Time from rupture of membranes to birth was reduced by 13 hours in patients receiving oxytocin and by eight hours in those receiving prostaglandin compared with expectant management. Patients who underwent expectant management also had higher rates of dissatisfaction. Only one study reported uterine rupture, with one rupture in the prostaglandin arm of that study and none in the expectant management arm. This difference was not statistically significant (95% CI, 0.12 to 68.50).
There were fewer NICU admissions in the induction group. One NICU admission was avoided for every 20 women induced for PROM. In one large study, neonates born in the expectant management group were more likely to spend more than 24 hours in the NICU. However, there were no statistically significant differences between the two groups regarding infant success of breast-feeding or incidences of cord prolapse and neonatal infection.

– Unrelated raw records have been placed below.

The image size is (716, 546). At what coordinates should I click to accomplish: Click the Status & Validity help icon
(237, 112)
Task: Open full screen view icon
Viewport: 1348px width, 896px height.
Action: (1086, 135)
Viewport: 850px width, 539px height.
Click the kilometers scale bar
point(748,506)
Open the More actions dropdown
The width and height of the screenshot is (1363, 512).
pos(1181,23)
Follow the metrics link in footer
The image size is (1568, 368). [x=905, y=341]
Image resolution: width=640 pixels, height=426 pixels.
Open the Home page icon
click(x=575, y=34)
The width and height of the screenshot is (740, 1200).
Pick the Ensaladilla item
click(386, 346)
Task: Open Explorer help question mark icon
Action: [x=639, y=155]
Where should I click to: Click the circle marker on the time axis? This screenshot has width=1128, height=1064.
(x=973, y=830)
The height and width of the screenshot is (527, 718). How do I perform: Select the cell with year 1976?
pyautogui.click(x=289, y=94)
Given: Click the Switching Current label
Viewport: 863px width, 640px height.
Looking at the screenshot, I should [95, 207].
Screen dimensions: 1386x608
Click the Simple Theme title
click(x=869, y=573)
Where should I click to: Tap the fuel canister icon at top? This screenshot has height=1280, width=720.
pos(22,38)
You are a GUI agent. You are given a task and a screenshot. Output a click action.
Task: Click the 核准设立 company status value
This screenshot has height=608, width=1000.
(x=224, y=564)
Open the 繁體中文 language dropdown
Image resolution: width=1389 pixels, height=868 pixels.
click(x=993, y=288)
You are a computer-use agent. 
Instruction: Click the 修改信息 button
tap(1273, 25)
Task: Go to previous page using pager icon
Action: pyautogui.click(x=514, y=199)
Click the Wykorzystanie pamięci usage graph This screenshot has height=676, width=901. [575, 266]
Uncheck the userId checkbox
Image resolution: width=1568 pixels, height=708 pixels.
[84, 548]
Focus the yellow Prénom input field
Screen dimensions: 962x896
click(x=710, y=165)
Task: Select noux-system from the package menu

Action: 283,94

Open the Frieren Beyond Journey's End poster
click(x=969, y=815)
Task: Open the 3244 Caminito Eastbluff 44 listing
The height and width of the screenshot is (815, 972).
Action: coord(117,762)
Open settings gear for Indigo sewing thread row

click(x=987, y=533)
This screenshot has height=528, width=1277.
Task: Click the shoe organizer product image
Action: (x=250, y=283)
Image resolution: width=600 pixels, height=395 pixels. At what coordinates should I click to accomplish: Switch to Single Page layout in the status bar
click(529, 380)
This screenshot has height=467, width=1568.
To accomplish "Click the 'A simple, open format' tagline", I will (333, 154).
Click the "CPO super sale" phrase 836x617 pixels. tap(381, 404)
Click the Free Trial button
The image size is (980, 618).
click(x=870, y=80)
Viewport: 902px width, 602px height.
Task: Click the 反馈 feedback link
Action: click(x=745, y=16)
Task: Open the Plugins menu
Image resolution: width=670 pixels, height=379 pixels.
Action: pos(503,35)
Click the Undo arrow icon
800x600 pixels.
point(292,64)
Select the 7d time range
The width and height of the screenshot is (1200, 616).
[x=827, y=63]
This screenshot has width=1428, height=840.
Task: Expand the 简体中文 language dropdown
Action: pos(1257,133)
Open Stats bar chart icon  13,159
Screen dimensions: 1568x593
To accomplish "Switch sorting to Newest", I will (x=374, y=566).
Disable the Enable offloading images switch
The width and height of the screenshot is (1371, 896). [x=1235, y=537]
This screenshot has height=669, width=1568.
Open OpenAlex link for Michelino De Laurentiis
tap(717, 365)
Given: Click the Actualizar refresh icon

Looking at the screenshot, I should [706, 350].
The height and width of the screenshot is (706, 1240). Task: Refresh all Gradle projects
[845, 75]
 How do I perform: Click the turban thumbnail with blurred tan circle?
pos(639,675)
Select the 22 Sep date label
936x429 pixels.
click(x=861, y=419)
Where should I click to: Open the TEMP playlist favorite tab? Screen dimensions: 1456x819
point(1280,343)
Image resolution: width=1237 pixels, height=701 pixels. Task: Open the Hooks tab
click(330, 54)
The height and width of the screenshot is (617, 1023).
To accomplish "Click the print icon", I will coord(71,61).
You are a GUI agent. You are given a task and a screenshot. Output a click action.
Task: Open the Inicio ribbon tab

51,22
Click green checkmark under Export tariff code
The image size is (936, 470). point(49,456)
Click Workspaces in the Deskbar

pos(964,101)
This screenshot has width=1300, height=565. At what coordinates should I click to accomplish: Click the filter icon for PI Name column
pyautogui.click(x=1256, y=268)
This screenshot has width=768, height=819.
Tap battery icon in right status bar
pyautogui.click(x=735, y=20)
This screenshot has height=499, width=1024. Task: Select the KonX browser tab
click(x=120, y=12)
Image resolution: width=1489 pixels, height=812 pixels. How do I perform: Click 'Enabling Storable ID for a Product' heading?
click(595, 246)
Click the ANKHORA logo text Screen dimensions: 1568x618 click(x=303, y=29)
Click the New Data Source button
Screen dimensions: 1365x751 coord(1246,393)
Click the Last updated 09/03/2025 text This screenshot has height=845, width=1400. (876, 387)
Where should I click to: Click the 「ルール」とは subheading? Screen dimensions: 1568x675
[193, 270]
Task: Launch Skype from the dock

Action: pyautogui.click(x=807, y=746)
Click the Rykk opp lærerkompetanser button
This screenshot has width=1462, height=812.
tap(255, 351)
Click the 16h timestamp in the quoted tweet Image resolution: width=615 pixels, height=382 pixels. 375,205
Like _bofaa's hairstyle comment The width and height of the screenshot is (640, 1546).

A meta-analysis2 published in 2005 found that misoprostol (Cytotec) was as safe and effective as oxytocin for induction of patients with PROM.
Source
Dare MR, et al. Planned early birth versus expectant management (waiting) for prelabour rupture of membranes at term (37 weeks or more). Cochrane Database Syst Rev. 2006;(1):CD005302.
REFERENCES
1. ACOG Practice Bulletin. Premature rupture of membranes. Clinical management guidelines for obstetrician-gynecologists. Number 1, June 1998. American College of Obstetricians and Gynecologists. Int J Gynaecol Obstet. 1998;63:75–84.
2. Lin MG, Nuthalapaty FS, Carver AR, Case AS, Ramsey PS. Misoprostol for labor induction in women with term premature rupture of membranes: a meta-analysis. Obstet Gynecol. 2005;106:593–601.